Cristin glanced down at his lap, the usual sharpness in his gaze dulling for just a moment. “I figured as much.”
What right did he have to sound sad? She clenched her fists.
"I just don't understand," he began slowly, eyes raising to search her stubborn gaze, hoping to find an answer. "Why?"
The quiet resignation in his voice sent a shiver down her spine. Cristin, ever the intelligence master, was known for his efficiency. But his leniency and patience, had always unsettled her. A man like him didn’t build a network of spies through fear alone. No. He did it by making them trust him. By making them want to serve him.
Which made their betrayal all the more damning.
Even more laughable was that Cristin wasn’t even doing this for himself. It was why she had fallen for his schemes. She had been surrounded by selfish men all her life. A man with a cause seemed far safer to work for than a self-absorbed one with selfish intentions. Now, she realized it was just a different danger, but dangerous all the same.
Harmon swallowed, willing her voice to stay steady, though she couldn’t stop the tremor in her fingers or the quivering of her lips. She refused to cower. Let him see her fear. What did it matter? He had always seen through her anyway.
“Are you here to torture the information out of me?”
Cristin considered her for a moment.

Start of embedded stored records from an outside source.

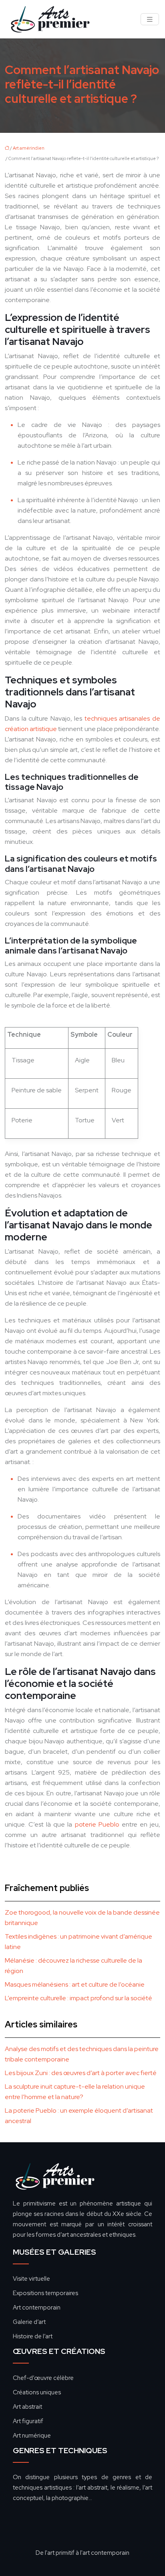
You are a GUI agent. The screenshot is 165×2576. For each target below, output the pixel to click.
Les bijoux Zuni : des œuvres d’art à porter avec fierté (81, 2073)
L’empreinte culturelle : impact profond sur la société (78, 1998)
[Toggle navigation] (150, 19)
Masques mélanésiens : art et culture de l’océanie (75, 1984)
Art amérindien (28, 148)
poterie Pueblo (97, 1824)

Moving slowly, he sat back, folding his legs beneath him into a casual seat.
“What’s the point?” His voice was almost lazy, but she didn’t miss the sharp edge beneath it. “I trained you myself. You’d never break.”
The admission should have reassured her, but it didn’t. “It’d be pointless to kill us after the trouble you’ve gone through to drag us here alive,” she said, voice trembling. She knew she was right but whether it was a mercy or a slower kind of execution remained to be seen.
“You were always my brightest student, Harmon,” Cristin responded, voice sincere.
Harmon tore herself away from his genuine gaze. “Which prison are you talking us to?”
Cristin’s answer was almost casual. “There is a remote village in the borderlands.”
Harmon let out a sharp, bitter laugh. “After everything we did to get out of there?” The laugh died on her lips. “Only to be sent back and left to rot until we die.”
She hated Feldgrau. Hated the borderlands with all her heart. The day she left that damned place, she swore to never return. Now, fate had its cruel fingers wrapped around her throat, dragging her back.
She tilted her chin up, forcing a sneer. “You should just kill us now. No one is here to see. Save us all the trouble.”
Behind them, Elody sucked in a sharp breath.
Cristin, however, didn’t flinch. His voice darkened. “And deprive the children of two teachers? Even I'm not so cruel.”
Harmon double-took. “What?”
Cristin exhaled through his nose. “Furthermore, I wouldn’t go against the lord’s commands after the work he’s put into arranging this.”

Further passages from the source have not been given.